Dans les meilleures universités catholiques du pays, la contraception et l’IVG ne sont pas enseignées. Par ailleurs, les élèves doivent signer un document les réclamant être objecteurs de conscience[3]. Cela s’explique par la forte influence de L’Église catholique au sein de la société italienne. Le Pape François avait qualifié l’avortement d’ « intervention d’un tueur à gages ». Lors de l’inscription de la liberté d’avorter dans la Constitution française, le Vatican a manifesté sa désapprobation à « tout droit de supprimer une vie humaine ».
L’extrême-droite italienne : un obstacle persistant au droit à l’avortement
L’accession du parti Fratelli d’Italia au gouvernement a considérablement inquiété les féministes et les militants pro-IVG. Giorgina Meloni a pourtant déclaré à maintes reprises ne pas vouloir toucher à la loi 194. Or, la Première ministre est réputée pour son slogan « Dieu, patrie et famille », reflétant le modèle familial traditionnel qu’elle défend avec ferveur[4]. En supplément, celle-ci a sous-entendu s’opposer à l’IVG : « Oui à la culture de la vie. Non à l’abysse de la mort ». Plusieurs membres de son parti adoptent eux aussi un comportement antagoniste sur le sujet. Le 20 janvier 2023, Eugenia Roccella, la ministre de la Famille et de la Natalité partageait que « l’avortement fait malheureusement partie du droit des femmes ». Lorenzo Malagola a explicité son soutien envers les associations pro-vie. Ces organisations sont d’ailleurs financées par certains politiques.

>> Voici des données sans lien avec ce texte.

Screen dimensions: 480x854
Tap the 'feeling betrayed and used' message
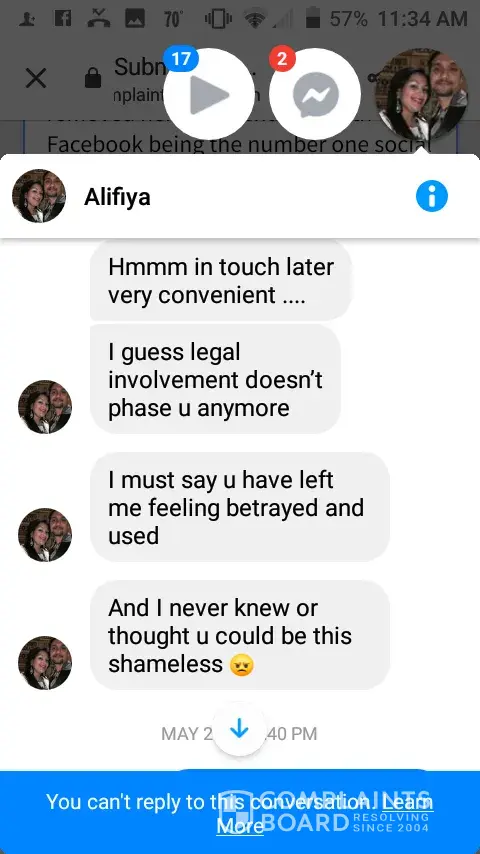(240, 507)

L’arrivée au pouvoir de Meloni a notablement amoindri la pratique dans certaines régions, notamment depuis la coalition formée entre son parti, la Lega Nord (mouvement anti-migrants d’extrême-droite de Matteo Salvini) et la Forza Italia (mouvement de centre-droit d’Antonio Tajani)[5]. La droite est hautement présente dans les régions italiennes. Certaines d’entre elles mettent en place des fonds aux mères abandonnant l’idée d’avorter et font écouter le cœur du fœtus à celles-ci. C’est le cas du Piémont, région du Nord-ouest, qui promet la somme de 4 000 euros pour tout renoncement à l’IVG.

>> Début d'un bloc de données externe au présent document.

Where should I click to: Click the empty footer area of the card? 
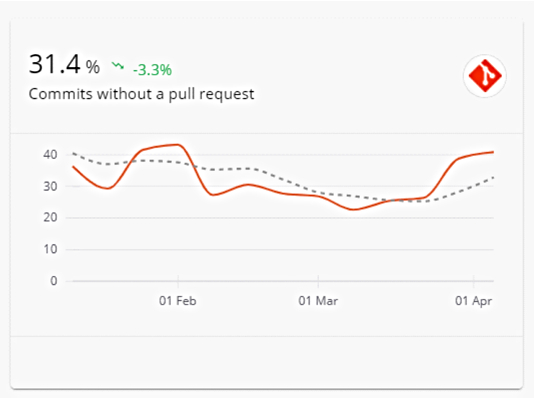[x=266, y=362]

Face à l’instauration de la politique, les militants pro-avortement et les opposants dénoncent fermement la rétrogression des droits des femmes. Silvia Roggiani, députée démocrate, affirme que « la droite continue d’afficher sa nature nostalgique et sa vision obscurantiste et patriarcale en essayant, par tous les moyens, d’éroder les droits des femmes ». Au sein du Sénat italien, Gilda Sportiello, députée de Movimento 5 Stelle, a indigné sa colère : « Ce que vous voulez dans les centres médicaux, ce sont les anti-avortements. Votre amendement, c’est un homme qui l’a présenté, c’est un homme qui décide de ce que nous devons faire de nos corps. […] C’est nous qui choisissons d’être mère ou pas. Il y a quatorze ans, j’ai choisi d’avorter. […] Je le dis ici, car je souhaite qu’aucune femme voulant avorter ne se sente attaquée par cet Etat, car une femme qui choisit aujourd’hui d’avoir recours à l’IVG doit savoir qu’elle a un Etat ami, ce que n’incarne pas ce gouvernement ».
L’adoption de l’amendement par les députés italiens permettant aux militants pro-vie d’entrer dans les cliniques constitue un recul préoccupant pour les droits des femmes en Italie. Alors que cette mesure représente un pas en arrière, il reste à voir comment elle sera mise en œuvre et comment la société italienne y réagira. Cette décision soulève des inquiétudes quant à l’avenir de l’IVG en Italie et appelle à une vigilance continue de la part des défenseurs des droits des femmes.